With afternoon tea, a creche and a games loft, Babington House (rooms from £360 per night) keeps children busy while parents swim or dine. In the Mendips, The Litton (rooms from £140 per night) has child-friendly menus, interlinking rooms and outdoor games.

Find more of the best hotels in Somerset in our guide.

Best for foodies

Behind a yellow door, Number One Bruton (rooms from £160 per night) has detailed interiors and Michelin-starred, farm-to-table restaurant Osip. Or Margot Henderson’s pub The Three Horseshoes (rooms from £220 per night), offers hip country living and outdoor seating beside a church.

What to bring home

Along with heritage cheddar and cider, pick up some smoked fish or meat from Brown and Forrest, a local smokery that sells its fish to Fortnum & Mason.

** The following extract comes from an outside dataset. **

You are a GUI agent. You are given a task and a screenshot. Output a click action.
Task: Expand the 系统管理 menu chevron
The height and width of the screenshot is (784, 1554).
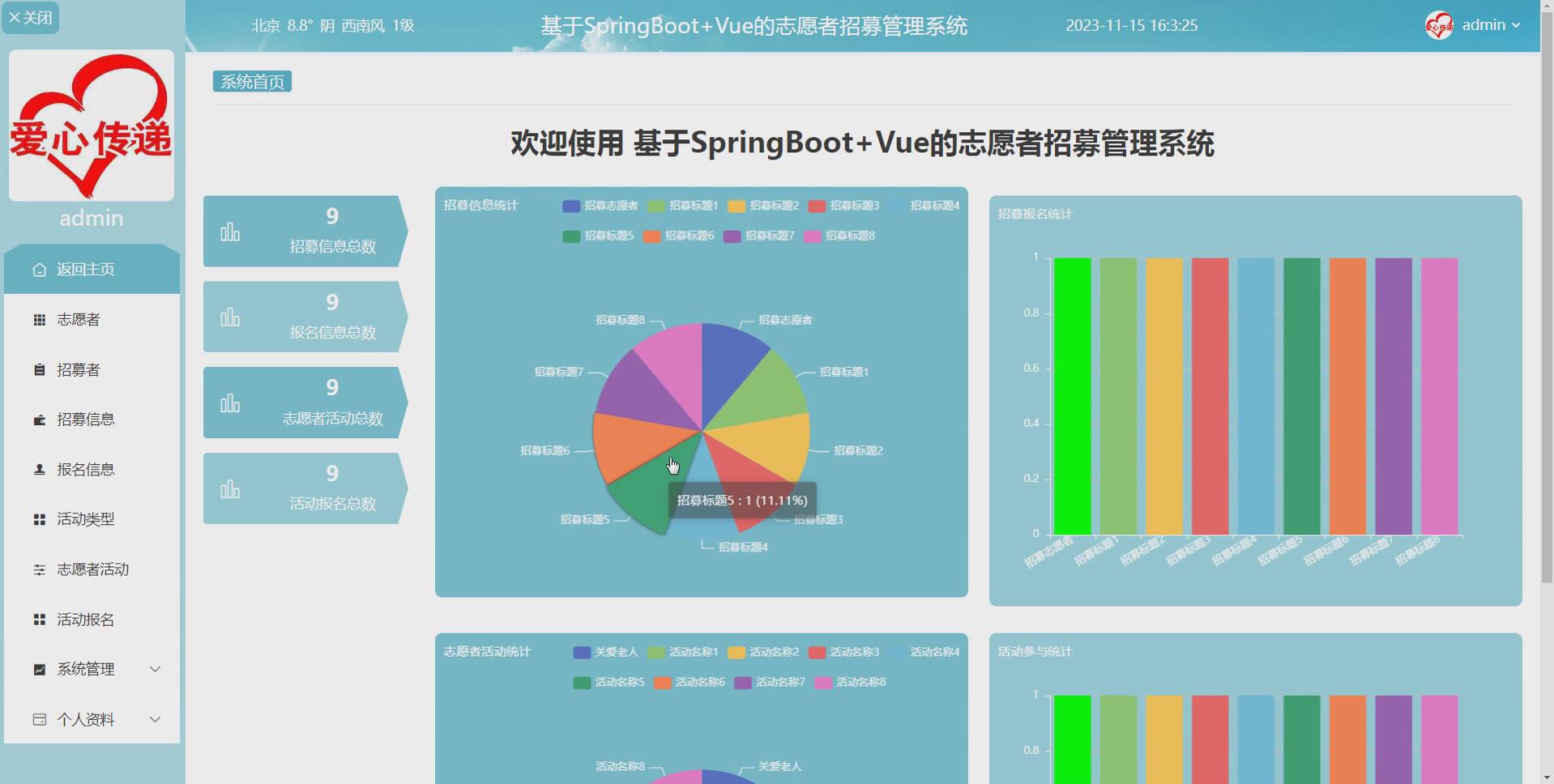tap(156, 669)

Cider brandy is also a good buy. The Somerset Cider Brandy Company distills cider and ages its brandy in Somerset oak barrels. Its Ice Cider and a digestif, Pomona, are ideal dessert tipples to accompany cheese.

When to go

Somerset has a wet but mild climate, so a visit at any time is feasible. There is something special about springtime though, when orchards disappear under clouds of pink blossom. Visiting a cider press while the air is sweet with the scent of crushed apples is also a treat, as are the wooded combes of Exmoor in autumn. Purple heather makes a pretty sight on the Quantocks in late summer, while on the Levels, you can catch starling murmurations in winter. Avoid Pilton and Glastonbury during the last week of June (unless you have tickets to Glastonbury Festival).


Author bio

Natalie lives on Somerset’s border and enjoys browsing its artisan markets, messing about on rivers, cheese tasting and picnicking in orchards with a flagon of cider. She loves Somerset for its independent spirit.